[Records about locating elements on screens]
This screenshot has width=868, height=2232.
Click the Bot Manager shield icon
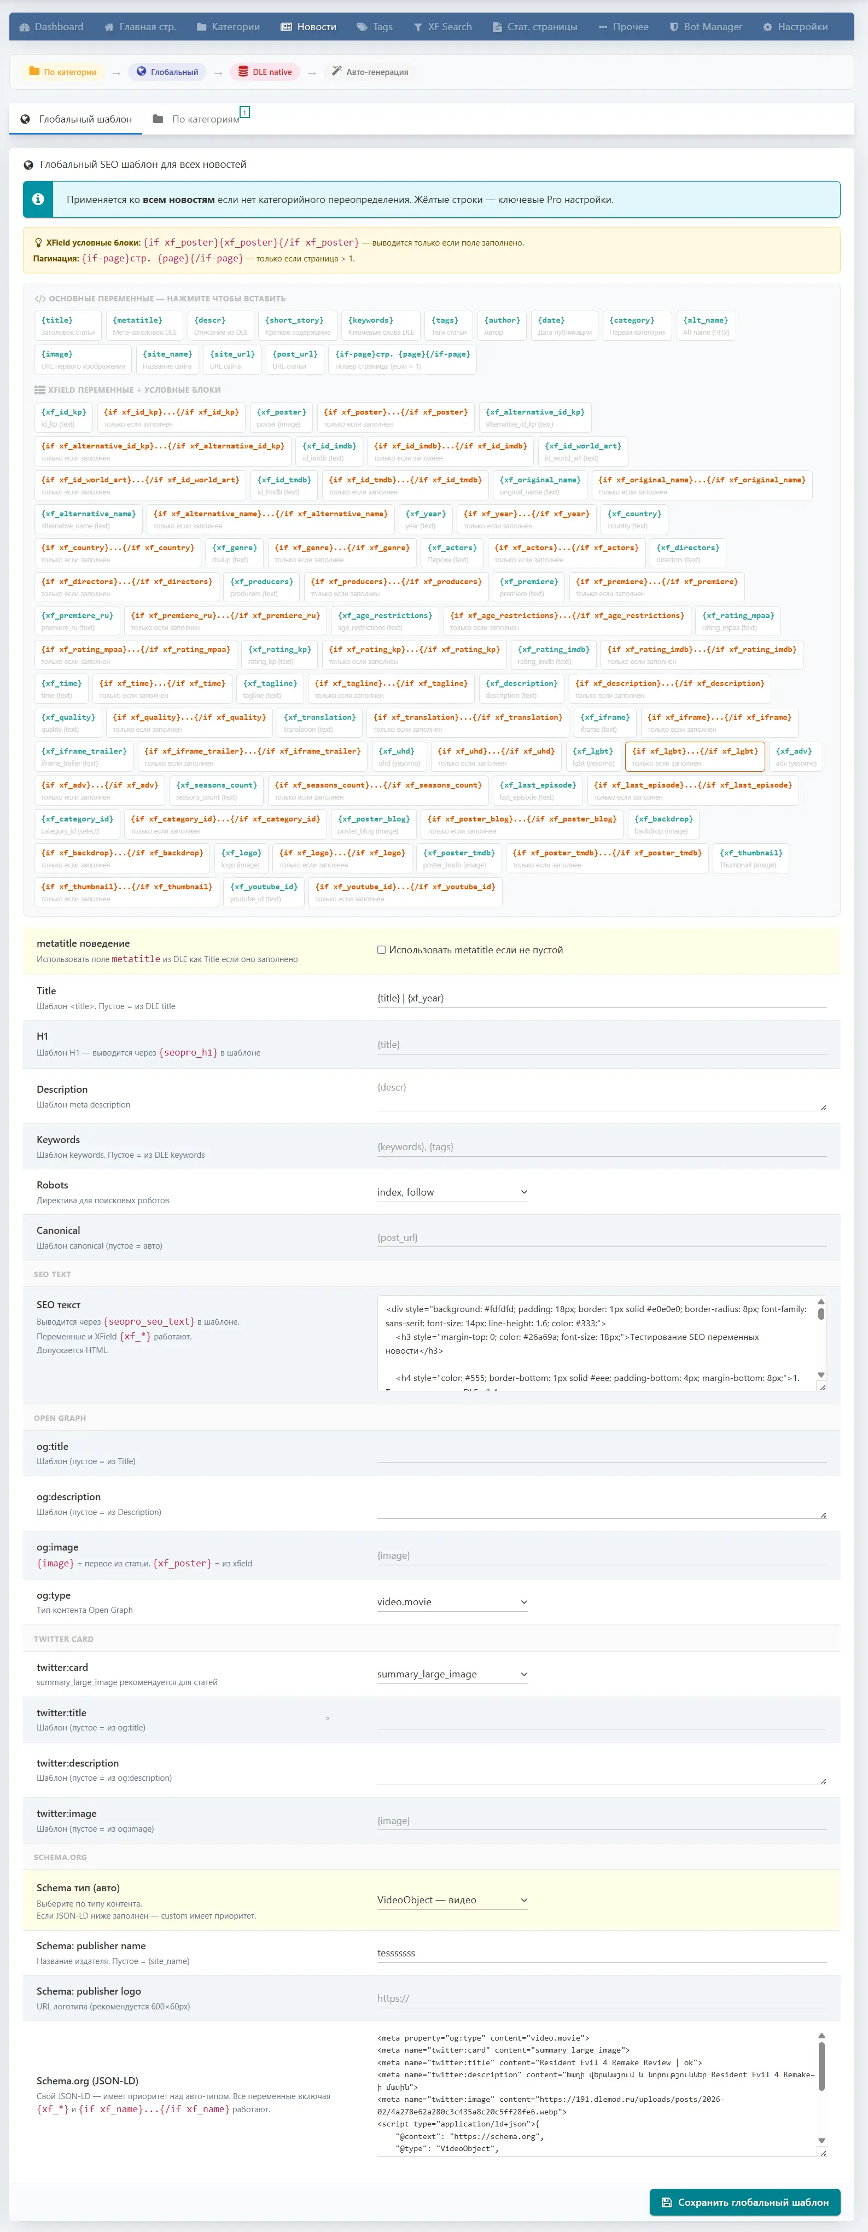click(674, 27)
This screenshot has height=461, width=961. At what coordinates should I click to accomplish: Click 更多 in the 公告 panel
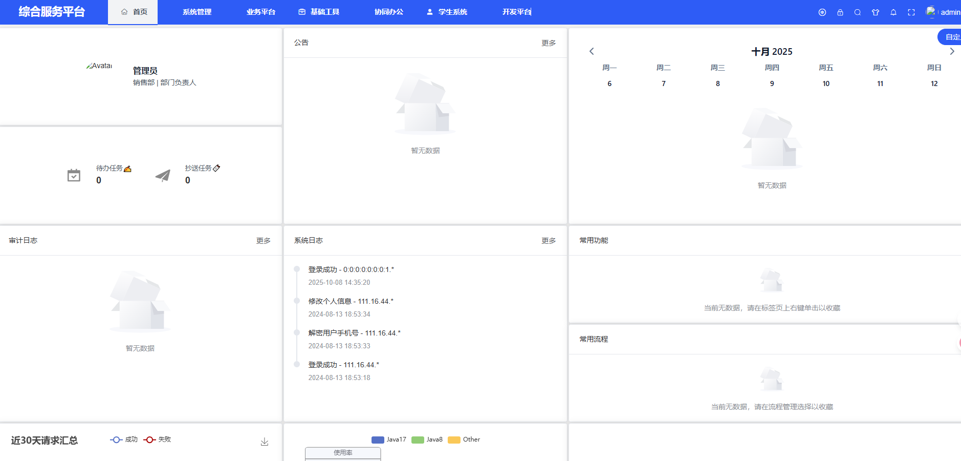coord(549,43)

### Set exercise
Retype the lines above exactly as they appear, leaving out the pictures.

### Reply
This screenshot has width=868, height=2232.
Click the Bot Manager shield icon
click(674, 27)
This screenshot has height=461, width=961. At what coordinates should I click to accomplish: Click 更多 in the 公告 panel
coord(549,43)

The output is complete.